Friday, June 20, 2008

Australia: Massive CO2 fiasco looming

The emissions reporting framework is causing angst in corporate corridors | theage.com.au
Companies caught in the reporting dragnet must develop systems that enable them to report their carbon footprint to a new federal agency, the Greenhouse Emissions Data Office, on the basis of their direct energy emissions, and indirect emissions through energy consumption.
...
The survey indicated, however, that most Australian companies had entered the ramp-up to the carbon trading system without having the knowledge they needed to cope with it, or even a plan to acquire that knowledge.
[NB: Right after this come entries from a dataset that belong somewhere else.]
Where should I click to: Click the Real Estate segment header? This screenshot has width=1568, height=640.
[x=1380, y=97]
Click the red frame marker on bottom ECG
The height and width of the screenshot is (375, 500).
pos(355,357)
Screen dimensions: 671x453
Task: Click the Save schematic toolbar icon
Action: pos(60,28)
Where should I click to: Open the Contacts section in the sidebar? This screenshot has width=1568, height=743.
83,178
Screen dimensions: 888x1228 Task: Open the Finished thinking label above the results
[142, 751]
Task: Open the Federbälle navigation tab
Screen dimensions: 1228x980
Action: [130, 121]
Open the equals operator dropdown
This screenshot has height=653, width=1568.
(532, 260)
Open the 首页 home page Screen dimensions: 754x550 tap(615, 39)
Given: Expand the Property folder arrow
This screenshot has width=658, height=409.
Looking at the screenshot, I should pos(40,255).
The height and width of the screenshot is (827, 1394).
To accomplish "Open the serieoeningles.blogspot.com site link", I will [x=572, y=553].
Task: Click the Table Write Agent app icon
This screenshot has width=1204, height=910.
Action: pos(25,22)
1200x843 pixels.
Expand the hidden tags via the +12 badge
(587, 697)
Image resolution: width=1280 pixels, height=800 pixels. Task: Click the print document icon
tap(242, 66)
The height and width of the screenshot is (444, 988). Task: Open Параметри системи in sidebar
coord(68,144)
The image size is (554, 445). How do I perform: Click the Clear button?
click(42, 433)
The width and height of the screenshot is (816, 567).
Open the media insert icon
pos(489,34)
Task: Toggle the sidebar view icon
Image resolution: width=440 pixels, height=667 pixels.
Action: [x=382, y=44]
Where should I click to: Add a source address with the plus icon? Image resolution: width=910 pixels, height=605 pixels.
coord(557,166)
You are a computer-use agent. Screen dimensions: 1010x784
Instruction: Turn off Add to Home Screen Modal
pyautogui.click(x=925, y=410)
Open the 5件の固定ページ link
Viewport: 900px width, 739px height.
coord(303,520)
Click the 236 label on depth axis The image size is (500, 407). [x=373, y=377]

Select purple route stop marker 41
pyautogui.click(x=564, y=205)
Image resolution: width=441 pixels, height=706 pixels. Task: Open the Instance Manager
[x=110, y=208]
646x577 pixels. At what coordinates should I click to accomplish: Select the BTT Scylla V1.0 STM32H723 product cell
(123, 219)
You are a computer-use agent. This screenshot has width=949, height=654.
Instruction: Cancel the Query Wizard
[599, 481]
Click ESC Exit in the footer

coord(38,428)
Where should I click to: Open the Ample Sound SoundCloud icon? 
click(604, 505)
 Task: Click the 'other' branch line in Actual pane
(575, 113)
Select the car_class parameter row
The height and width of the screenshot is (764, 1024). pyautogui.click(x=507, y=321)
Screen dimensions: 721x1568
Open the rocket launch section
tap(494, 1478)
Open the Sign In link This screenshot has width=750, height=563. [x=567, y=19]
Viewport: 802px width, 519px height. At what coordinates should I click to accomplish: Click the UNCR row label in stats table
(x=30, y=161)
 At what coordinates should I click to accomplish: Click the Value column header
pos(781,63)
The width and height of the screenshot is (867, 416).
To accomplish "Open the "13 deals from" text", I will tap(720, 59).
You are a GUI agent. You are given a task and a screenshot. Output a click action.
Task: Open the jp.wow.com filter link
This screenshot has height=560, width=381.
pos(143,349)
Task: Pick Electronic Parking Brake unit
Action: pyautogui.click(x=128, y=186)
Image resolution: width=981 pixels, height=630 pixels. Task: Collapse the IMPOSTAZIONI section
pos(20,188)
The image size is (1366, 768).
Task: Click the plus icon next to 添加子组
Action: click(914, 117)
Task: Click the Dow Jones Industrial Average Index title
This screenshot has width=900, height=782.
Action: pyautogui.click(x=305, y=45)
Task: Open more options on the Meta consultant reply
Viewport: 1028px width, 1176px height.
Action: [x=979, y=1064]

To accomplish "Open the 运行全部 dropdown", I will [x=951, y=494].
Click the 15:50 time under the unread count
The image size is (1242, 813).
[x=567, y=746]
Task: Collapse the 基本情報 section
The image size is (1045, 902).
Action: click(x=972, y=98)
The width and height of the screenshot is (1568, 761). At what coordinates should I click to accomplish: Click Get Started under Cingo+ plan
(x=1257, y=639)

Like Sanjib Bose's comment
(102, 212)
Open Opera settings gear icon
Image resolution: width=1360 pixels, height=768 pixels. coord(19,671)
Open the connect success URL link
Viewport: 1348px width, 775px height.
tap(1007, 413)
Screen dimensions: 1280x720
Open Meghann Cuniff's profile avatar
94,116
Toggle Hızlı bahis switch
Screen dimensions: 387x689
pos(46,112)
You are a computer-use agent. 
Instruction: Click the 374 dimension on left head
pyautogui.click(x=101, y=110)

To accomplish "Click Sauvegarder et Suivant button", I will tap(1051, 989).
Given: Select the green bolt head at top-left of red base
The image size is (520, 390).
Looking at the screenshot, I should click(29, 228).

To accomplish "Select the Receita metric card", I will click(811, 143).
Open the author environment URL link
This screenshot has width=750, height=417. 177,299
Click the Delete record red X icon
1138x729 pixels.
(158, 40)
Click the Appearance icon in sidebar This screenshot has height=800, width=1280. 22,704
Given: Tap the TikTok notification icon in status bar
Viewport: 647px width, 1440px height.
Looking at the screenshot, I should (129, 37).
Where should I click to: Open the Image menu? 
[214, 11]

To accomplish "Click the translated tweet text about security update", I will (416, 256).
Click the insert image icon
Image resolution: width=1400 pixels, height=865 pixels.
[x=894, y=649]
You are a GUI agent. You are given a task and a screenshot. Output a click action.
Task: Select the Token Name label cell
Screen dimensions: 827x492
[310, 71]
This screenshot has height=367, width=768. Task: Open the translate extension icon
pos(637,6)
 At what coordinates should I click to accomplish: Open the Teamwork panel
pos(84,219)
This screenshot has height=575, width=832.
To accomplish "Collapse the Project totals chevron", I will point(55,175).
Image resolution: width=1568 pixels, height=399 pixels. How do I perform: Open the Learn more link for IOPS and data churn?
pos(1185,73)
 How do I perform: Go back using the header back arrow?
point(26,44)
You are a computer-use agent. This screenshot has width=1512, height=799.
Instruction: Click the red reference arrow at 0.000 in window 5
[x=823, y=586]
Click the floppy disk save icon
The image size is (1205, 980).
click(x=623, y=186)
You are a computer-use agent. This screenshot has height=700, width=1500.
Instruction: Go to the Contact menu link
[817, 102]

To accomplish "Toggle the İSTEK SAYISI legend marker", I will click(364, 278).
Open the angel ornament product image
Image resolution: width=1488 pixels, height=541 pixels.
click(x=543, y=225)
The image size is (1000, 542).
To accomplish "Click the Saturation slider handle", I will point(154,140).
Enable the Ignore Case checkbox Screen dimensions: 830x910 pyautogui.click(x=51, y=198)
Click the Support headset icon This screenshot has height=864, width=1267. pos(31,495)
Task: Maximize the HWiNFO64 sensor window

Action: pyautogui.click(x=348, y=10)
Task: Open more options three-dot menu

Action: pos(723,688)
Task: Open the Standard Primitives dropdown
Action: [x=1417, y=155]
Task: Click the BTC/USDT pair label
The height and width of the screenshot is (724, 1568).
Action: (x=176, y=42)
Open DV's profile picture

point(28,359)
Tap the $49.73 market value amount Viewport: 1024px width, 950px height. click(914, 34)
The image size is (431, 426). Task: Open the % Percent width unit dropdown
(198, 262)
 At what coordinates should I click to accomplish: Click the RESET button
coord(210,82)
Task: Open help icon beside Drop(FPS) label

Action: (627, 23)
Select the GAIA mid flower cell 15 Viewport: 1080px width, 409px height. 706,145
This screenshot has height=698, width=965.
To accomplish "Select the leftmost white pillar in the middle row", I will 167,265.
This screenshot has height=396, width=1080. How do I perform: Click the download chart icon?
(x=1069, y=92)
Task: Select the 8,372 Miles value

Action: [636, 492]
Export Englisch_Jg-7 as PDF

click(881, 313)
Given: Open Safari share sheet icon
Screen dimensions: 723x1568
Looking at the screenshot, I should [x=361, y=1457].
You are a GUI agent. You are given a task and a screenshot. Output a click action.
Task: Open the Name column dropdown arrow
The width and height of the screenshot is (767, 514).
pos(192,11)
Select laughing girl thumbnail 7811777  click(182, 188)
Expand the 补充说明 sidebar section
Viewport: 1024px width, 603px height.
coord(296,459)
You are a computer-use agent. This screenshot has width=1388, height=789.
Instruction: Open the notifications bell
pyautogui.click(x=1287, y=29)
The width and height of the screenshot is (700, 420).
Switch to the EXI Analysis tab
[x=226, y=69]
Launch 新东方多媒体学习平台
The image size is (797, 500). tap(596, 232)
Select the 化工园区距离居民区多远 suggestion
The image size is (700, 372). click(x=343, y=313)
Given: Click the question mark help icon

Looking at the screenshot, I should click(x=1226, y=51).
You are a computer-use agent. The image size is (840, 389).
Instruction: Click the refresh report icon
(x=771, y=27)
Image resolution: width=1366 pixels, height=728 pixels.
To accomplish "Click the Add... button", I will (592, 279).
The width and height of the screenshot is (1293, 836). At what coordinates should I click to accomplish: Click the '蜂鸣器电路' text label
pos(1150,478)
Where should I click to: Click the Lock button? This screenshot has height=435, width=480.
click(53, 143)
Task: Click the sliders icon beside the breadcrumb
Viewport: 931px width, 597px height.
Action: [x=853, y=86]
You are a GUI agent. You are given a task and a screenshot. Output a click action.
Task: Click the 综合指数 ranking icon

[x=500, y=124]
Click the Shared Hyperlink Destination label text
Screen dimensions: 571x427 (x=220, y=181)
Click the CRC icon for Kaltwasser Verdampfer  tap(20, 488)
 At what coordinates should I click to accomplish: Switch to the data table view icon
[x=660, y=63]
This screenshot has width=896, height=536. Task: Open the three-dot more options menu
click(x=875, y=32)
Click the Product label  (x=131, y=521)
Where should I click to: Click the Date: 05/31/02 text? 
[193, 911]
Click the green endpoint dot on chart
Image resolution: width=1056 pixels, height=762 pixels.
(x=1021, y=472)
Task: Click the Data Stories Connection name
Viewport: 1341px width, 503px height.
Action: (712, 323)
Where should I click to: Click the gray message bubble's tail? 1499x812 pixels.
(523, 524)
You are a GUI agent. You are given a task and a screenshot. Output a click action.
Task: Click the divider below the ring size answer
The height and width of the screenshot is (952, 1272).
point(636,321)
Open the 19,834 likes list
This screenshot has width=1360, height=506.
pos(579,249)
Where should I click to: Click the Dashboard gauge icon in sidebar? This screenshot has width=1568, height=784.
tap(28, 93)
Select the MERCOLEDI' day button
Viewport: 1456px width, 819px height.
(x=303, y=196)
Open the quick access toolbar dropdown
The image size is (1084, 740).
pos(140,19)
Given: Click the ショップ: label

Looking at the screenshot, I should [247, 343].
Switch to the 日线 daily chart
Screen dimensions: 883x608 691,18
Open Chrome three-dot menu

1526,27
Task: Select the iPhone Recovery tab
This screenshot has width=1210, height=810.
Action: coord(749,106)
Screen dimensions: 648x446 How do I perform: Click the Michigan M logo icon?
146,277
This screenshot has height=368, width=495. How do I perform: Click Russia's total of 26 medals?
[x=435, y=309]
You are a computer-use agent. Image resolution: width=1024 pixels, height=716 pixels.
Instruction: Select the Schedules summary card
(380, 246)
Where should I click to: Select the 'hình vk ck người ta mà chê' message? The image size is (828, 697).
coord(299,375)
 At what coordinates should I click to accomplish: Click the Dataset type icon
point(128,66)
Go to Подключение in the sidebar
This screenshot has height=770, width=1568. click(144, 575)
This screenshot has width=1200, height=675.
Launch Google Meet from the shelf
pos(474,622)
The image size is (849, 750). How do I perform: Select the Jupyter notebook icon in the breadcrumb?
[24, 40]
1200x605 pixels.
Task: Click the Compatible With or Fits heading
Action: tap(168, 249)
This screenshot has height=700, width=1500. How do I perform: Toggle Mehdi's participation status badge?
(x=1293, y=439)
This partly reflects the fact that the Rudd Government has accelerated the introduction of carbon trading by two years to 2010, but it probably also reflects widely held but rarely voiced scepticism inside Australian boardrooms about the full-blown global warming catastrophe scenario.

Of course, what directors think is now to a large extent irrelevant: Australia's regulatory response to global warming is in train, and compulsory emissions reporting will not only usher in carbon trading, but continue to expand after trading begins in 2010.

Companies that make up probably more than 90% of the Australian sharemarket will eventually be publicly filing emissions information to avoid fines of up to $100,000 and public censure, and that information will be incorporated into the data that investors dissect to put a market value on them.